Record excerpts |
★ ★ ★

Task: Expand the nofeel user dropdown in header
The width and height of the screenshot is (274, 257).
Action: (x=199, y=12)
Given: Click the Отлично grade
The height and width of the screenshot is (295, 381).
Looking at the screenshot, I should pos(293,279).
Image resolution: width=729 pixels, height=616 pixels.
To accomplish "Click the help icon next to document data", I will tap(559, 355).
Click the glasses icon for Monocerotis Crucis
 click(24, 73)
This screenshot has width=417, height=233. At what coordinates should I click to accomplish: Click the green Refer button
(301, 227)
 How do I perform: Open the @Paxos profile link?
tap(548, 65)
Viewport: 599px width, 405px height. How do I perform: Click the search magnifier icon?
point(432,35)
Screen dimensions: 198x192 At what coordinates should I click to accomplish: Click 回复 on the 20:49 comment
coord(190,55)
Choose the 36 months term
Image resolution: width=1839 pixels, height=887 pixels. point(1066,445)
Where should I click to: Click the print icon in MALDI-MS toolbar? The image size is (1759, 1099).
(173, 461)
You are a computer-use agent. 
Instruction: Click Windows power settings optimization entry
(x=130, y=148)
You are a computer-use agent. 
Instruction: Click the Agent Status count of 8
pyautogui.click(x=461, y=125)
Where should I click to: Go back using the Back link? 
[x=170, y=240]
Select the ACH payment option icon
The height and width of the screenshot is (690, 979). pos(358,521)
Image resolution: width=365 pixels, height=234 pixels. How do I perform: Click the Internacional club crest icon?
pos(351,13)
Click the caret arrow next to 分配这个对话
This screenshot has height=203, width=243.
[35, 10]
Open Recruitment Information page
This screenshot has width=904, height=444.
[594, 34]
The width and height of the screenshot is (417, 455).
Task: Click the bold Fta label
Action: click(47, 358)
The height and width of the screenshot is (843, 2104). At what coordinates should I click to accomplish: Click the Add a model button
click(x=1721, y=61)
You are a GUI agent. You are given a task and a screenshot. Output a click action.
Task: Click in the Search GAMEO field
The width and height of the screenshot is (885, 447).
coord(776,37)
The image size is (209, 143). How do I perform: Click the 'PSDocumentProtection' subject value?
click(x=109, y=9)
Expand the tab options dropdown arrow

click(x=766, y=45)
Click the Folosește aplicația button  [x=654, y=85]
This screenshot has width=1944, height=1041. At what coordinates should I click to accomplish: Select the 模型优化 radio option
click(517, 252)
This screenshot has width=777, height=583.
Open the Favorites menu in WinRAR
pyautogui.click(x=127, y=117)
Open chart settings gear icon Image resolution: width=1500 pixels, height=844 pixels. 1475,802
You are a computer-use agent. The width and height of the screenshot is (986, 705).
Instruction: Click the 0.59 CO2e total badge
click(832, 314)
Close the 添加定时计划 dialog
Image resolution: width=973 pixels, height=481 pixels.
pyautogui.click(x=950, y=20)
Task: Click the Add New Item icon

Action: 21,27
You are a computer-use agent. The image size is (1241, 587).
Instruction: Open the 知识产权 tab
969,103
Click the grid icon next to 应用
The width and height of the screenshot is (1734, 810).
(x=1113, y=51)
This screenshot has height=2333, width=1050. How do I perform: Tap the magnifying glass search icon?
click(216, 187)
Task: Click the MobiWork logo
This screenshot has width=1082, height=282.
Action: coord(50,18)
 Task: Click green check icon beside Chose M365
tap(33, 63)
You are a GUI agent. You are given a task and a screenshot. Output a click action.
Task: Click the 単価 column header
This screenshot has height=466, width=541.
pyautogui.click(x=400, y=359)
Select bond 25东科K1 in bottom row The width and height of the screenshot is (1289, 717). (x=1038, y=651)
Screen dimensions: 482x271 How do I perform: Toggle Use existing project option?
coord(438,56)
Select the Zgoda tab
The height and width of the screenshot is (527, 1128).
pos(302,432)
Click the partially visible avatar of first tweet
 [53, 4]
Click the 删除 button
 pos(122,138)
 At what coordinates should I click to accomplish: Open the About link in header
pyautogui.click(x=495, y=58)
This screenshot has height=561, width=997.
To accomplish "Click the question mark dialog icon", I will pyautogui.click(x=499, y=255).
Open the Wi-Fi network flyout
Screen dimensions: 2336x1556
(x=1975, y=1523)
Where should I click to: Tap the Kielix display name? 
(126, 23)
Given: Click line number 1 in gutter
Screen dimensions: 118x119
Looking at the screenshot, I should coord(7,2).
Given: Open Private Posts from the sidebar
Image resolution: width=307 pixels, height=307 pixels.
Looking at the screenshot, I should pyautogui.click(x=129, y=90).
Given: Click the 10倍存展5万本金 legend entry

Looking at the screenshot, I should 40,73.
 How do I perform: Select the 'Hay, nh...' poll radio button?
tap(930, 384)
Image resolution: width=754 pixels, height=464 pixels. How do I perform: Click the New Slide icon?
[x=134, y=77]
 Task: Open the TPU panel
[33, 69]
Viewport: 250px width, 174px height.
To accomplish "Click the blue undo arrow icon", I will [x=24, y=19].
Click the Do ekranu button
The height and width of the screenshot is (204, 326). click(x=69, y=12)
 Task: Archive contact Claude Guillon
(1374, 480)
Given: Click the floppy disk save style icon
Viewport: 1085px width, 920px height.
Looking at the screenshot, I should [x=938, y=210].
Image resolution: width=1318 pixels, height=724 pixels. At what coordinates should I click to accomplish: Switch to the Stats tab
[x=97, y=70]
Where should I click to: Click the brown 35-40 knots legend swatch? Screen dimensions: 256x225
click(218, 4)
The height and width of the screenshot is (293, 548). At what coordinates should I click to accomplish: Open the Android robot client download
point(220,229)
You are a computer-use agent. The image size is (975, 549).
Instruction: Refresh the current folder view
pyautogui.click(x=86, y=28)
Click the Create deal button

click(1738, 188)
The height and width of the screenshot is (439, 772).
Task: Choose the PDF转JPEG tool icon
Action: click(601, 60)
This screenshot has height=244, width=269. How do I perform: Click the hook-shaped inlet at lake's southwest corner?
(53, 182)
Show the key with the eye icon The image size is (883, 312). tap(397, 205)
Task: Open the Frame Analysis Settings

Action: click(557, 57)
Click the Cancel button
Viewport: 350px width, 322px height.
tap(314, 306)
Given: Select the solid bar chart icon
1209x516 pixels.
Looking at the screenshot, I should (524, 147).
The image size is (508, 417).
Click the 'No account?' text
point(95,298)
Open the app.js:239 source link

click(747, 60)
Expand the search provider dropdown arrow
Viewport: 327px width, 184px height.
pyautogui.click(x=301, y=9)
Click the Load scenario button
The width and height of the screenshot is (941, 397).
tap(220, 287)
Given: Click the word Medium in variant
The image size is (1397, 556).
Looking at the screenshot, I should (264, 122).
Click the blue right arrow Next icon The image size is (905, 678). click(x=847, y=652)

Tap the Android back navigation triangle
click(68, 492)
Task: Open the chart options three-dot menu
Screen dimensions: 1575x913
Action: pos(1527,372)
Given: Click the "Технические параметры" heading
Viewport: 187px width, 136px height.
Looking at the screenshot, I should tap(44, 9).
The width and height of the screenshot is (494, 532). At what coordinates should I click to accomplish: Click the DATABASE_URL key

★ ★ ★

Exercise task |
Print the lines running from the line with "Task: Archive contact Claude Guillon" up to and including the line with "Looking at the screenshot, I should [x=938, y=210].", reproducing them verbatim.

Final result |
 Task: Archive contact Claude Guillon
(1374, 480)
Given: Click the floppy disk save style icon
Viewport: 1085px width, 920px height.
Looking at the screenshot, I should [x=938, y=210].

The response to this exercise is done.